Mali's parliament said Thursday it had stripped immunity from prosecution from nine lawmakers including six suspected of terrorism and weapons- and drug-trafficking as part of an armed rebel group.

The six are said to have joined minority Tuareg separatist groups including the National Movement for the Liberation of Azawad (MNLA), which controls the northern town of Kidal, and are the subject of international arrest warrants issued in Mali.

"The members of the National Assembly approved the lifting of parliamentary immunity... so they can go before the courts," said a statement from the assembly.

The group is accused of being involved in cases related to "terrorism" and "the trafficking of drugs and weapons", the statement said.

The assembly also withdrew immunity from three presidential candidates who are implicated respectively in murder, fraud and financial litigation in separate cases, the statement added.
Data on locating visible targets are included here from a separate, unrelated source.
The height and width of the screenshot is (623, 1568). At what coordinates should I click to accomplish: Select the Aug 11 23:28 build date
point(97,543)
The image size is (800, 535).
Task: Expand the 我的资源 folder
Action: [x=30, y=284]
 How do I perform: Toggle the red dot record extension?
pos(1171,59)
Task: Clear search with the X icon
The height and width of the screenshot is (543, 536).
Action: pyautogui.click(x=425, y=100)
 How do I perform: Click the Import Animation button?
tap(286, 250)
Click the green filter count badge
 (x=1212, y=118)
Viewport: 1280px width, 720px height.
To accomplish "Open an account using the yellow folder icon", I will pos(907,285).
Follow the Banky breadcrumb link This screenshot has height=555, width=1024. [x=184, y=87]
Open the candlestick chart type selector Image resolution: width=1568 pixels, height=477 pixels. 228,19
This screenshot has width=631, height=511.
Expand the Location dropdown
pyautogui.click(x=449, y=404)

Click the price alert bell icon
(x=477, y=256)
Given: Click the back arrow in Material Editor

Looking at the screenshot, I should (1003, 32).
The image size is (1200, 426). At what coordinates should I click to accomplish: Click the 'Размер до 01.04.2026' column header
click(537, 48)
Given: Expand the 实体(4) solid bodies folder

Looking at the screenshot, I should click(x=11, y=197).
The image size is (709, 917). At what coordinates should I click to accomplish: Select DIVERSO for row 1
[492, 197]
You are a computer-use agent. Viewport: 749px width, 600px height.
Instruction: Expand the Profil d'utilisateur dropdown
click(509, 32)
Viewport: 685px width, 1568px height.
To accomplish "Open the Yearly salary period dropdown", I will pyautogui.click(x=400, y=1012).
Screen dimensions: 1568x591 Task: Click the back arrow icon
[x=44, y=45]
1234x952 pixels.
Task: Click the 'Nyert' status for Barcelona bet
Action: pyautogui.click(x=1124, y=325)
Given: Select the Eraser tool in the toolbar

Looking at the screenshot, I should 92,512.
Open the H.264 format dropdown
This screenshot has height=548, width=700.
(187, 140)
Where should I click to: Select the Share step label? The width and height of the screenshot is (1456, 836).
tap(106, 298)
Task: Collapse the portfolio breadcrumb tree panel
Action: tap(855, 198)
The caretaker government has announced July 28 presidential elections but the occupation of Kidal by the MNLA has been a major obstacle to organising the polls, seen as crucial to Mali's recovery from the conflict of the past 16 months.

Malian military officers staged a coup in March last year, but the weak army was overpowered by the MNLA which seized key northern cities before being sidelined by its Al Qaeda-linked allies.

The MNLA sided with a French-led military intervention which reclaimed most of the lost territory from the Islamists. But the Tuaregs have been reluctant to allow government troops into Kidal for the vote.

They bargained unsuccessfully for the continued immunity of the six lawmakers as part of a ceasefire deal signed with Mali's caretaker government in Burkina Faso last month which paves the way for government troops to assist with polling in Kidal.